Além da direção artística da Mayra, o EP foi produzido por Grou, DIA, Nauak e Deryck Cabrera. Os beats vão desde boombap oldschool, até o trap, funk, soul e um pouco de house e arrocha em “Origens”. “Nos preocupamos em alinhar a sonoridade, já que somos muitas e cada uma tem seus gostos, mas isso não foi nada difícil, porque vimos que tudo se complementava”, diz Mayra. “Desde o início também já tínhamos a ideia de criar beats que se transformassem ao longo da música e terminar algumas delas com interlúdios. E mesmo traçando essa linha, deixamos os produtores bem livres para extrapolá-la e trazer elementos originais que dialogassem com tudo aquilo.”

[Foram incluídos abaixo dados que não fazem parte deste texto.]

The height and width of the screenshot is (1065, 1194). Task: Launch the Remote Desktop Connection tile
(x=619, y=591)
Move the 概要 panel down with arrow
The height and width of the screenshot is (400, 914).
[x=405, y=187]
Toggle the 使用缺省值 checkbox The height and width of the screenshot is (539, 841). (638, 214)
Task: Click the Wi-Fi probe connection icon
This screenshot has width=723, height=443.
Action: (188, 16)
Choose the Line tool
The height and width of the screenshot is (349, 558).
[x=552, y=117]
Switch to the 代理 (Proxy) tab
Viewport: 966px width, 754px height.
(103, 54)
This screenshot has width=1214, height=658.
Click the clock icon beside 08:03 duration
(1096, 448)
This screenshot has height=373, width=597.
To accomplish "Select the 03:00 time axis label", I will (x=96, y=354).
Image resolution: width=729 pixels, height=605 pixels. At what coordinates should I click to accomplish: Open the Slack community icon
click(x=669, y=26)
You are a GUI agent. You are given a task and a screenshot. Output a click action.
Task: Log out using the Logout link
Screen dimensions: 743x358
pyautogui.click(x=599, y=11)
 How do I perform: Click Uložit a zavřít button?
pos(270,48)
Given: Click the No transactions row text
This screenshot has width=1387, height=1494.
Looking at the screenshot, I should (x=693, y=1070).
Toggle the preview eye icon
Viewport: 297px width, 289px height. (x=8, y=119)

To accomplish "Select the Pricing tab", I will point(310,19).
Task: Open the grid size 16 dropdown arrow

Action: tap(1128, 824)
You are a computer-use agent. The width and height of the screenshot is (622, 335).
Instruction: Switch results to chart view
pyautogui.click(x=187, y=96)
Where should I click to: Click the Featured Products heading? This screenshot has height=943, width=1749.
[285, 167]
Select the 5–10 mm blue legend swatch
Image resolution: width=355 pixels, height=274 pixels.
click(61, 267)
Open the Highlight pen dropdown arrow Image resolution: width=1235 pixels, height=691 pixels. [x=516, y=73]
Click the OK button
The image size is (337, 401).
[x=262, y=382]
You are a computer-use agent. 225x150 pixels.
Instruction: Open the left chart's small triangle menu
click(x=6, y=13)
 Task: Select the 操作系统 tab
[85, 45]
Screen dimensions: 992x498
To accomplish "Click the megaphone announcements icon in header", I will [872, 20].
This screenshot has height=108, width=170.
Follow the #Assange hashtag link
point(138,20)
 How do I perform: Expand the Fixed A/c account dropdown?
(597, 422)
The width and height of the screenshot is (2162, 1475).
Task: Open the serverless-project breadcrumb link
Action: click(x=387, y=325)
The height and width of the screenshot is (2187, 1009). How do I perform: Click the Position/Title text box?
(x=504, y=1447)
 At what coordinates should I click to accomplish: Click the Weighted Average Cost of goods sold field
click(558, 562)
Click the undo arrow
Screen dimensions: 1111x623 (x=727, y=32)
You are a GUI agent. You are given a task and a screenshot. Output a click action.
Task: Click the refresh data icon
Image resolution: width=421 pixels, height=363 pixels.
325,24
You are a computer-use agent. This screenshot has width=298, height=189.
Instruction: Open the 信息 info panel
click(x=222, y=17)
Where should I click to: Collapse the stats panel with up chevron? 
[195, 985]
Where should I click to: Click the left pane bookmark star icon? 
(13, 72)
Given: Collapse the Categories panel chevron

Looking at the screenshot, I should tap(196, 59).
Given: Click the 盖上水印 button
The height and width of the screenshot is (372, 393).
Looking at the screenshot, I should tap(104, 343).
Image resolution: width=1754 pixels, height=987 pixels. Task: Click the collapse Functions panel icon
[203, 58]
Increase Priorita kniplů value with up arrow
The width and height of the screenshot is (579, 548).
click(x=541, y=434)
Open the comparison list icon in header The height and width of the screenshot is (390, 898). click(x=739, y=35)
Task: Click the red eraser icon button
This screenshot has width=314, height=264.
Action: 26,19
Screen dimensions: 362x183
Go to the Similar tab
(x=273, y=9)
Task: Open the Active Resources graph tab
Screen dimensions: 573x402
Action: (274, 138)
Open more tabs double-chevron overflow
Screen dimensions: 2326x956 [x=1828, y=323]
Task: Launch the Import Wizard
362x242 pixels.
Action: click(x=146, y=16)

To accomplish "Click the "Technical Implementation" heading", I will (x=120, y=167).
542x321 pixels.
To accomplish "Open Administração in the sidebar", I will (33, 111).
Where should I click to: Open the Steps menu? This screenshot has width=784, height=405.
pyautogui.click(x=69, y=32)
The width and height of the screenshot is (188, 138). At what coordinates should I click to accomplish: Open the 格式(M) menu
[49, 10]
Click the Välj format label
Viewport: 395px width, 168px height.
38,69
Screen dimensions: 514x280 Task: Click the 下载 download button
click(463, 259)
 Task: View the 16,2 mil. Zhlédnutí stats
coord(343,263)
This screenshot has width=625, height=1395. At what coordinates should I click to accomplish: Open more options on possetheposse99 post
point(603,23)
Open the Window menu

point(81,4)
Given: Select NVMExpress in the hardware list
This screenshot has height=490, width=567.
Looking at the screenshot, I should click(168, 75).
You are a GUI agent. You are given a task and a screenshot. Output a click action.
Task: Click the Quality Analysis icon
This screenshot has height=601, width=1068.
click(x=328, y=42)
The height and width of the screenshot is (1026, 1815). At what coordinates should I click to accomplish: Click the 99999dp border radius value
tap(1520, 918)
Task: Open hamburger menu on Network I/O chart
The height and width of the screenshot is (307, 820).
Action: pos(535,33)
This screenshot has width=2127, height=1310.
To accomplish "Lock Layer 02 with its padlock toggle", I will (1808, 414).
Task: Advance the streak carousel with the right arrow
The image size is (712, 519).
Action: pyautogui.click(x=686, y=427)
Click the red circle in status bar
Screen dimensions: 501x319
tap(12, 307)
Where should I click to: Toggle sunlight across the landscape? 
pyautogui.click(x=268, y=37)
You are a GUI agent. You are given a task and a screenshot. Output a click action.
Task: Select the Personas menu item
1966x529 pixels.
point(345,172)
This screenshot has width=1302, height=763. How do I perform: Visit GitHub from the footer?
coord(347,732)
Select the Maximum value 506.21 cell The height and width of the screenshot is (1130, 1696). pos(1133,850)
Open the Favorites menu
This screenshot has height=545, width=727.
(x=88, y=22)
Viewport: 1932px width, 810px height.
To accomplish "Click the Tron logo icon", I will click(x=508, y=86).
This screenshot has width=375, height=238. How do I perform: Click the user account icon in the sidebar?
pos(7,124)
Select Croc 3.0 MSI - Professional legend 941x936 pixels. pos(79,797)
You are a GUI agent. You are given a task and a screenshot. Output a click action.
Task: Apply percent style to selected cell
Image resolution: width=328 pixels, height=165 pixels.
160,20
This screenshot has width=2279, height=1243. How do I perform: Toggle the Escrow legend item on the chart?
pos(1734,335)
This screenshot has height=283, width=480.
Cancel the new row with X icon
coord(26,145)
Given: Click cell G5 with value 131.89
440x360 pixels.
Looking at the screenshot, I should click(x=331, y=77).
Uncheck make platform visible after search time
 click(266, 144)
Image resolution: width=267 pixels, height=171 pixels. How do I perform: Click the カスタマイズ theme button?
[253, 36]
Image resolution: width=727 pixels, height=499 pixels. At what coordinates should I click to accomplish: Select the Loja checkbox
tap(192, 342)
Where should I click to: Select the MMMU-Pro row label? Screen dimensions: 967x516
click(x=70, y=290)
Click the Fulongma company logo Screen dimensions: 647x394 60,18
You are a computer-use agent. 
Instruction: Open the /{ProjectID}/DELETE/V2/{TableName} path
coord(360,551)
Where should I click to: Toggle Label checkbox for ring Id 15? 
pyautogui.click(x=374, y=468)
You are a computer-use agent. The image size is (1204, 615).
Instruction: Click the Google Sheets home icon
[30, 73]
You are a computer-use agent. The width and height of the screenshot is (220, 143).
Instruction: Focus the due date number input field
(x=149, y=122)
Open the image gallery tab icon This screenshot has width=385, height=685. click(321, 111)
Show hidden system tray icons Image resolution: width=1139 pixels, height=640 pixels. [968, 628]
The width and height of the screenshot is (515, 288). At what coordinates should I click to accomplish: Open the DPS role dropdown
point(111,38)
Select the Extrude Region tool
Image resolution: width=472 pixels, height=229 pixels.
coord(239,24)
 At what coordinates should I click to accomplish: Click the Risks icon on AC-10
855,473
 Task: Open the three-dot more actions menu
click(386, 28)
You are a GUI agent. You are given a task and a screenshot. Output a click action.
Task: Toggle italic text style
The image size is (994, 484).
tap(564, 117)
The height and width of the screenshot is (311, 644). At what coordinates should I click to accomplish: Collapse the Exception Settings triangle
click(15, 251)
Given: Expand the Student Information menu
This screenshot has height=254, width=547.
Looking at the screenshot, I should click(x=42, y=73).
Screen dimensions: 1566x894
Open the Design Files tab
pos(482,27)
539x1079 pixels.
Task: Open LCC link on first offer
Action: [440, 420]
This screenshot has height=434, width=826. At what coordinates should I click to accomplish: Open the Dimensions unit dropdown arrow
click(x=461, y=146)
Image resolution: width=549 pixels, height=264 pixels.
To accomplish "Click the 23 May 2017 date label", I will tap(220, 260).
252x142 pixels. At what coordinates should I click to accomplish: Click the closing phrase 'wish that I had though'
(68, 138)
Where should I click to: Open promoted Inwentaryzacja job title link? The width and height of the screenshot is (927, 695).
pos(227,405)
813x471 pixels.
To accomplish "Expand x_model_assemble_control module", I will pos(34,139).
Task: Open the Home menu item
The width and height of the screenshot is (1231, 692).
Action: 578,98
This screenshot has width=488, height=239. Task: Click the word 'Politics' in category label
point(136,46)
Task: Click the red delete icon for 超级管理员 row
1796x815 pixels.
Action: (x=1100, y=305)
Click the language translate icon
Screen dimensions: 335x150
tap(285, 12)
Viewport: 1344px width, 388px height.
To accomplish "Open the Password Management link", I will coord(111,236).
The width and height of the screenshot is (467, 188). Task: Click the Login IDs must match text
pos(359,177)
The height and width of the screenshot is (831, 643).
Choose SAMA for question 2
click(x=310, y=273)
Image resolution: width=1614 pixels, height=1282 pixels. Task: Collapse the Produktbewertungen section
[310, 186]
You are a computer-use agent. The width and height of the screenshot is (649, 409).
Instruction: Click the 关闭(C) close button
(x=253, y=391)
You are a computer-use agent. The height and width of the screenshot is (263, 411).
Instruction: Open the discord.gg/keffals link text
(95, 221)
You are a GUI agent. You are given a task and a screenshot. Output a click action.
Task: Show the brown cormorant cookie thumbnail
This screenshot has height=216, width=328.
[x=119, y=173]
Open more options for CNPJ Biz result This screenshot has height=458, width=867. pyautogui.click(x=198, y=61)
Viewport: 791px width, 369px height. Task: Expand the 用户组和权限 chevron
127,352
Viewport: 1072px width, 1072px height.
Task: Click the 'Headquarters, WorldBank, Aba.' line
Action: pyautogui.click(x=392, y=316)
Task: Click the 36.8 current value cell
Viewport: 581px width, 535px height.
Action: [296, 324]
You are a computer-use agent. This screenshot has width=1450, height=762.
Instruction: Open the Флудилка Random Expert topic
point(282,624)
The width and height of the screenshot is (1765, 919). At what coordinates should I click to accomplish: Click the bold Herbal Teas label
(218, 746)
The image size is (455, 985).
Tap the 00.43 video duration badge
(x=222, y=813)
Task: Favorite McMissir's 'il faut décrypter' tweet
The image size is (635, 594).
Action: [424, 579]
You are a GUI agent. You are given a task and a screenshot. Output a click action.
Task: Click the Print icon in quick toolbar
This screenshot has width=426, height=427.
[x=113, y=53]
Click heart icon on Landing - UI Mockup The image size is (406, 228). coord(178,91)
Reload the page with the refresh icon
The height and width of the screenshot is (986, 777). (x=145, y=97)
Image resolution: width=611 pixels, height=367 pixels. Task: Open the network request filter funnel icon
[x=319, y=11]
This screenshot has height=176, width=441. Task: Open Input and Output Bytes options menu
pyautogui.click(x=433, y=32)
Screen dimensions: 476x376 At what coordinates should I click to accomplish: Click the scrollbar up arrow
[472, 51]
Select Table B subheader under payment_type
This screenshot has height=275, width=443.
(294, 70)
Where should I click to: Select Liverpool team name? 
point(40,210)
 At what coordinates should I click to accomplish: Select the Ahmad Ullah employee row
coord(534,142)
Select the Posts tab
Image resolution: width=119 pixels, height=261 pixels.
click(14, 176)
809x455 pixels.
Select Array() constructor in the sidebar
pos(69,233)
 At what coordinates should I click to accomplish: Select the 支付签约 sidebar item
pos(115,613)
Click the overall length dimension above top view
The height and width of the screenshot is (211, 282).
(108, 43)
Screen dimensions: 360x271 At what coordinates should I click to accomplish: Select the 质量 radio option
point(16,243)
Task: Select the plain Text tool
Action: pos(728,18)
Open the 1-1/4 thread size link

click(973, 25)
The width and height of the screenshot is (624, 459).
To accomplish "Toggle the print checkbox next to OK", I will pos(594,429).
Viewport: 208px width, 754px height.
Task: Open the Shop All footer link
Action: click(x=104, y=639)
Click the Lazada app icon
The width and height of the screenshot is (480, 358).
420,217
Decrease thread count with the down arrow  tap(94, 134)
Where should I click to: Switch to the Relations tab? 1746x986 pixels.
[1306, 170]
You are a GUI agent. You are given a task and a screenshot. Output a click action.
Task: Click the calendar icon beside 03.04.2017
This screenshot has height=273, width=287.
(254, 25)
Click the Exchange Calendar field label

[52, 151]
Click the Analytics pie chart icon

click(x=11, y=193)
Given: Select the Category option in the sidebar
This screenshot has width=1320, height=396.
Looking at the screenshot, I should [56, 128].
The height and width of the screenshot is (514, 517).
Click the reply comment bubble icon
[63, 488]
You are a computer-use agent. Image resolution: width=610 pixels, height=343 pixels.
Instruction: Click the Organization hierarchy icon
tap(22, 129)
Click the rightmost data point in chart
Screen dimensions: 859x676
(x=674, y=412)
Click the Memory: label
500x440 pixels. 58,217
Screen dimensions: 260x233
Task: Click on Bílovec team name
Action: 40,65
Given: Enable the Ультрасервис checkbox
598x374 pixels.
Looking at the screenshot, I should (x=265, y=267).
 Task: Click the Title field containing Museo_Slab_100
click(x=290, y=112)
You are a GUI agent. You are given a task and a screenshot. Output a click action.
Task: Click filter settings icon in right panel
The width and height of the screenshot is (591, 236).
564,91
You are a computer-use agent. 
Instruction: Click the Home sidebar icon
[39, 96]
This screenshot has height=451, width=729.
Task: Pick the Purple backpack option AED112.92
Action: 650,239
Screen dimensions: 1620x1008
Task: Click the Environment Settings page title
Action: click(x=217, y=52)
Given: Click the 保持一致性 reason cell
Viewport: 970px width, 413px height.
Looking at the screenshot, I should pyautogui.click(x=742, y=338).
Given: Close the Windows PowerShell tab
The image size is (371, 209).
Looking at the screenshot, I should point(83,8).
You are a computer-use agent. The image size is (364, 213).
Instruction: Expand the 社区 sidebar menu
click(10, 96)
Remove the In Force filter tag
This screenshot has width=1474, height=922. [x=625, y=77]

O EP foi gravado nos estúdios da Red Bull em abril deste ano, em sete dias “muito catárticos de produção”. “A maior parte das letras foi escrita durante esse período, papel e caderno no colo mesmo. Depois disso, o disco foi pra etapa de pós-produção, quando entraram os interlúdios, colagens, scratches e a gravação da Djamila Ribeiro na ‘Manifesto’. Durante esse processo todo fizemos muitos shows e é com esses cachês que estamos pagando o disco, tudo de maneira independente”, conta Mayra.
As sete ainda seguem com suas carreiras solo. Alt Niss deve lançar seu primeiro disco “muito em breve”; Drik Barbosa acabou de assinar com a Laboratório Fantasma e está trabalhando no seu primeiro EP, que sai ainda em 2017; e Tatiana Bispo vai soltar um single também ainda esse ano. Mas o grupo pretende explorar bastante o trabalho coletivo das minas do Rimas & Melodias Brasil a fora. “Por enquanto estamos vivendo esse momento que é só amor. Nosso primeiro disco está saindo e estamos numa mistura de ansiedade e orgulho. Temos a intenção de fazer um disco com mais músicas porque vimos que funcionamos muito bem juntas em estúdio, só que, por enquanto, queremos mostrar pro Brasil inteiro esse nosso trabalho atual”, conta Tatiana. “Estar com as minhas irmãs no estúdio, criar tudo juntas, foi tudo mágico. Estamos caminhando, coletivamente, com muita coragem e determinação e é nítido que temos conseguido abrir portas onde antes elas nem existiam pra nós. Só que ainda há muito a ser feito pelas mulheres no rap”, reflete Drik Barbosa.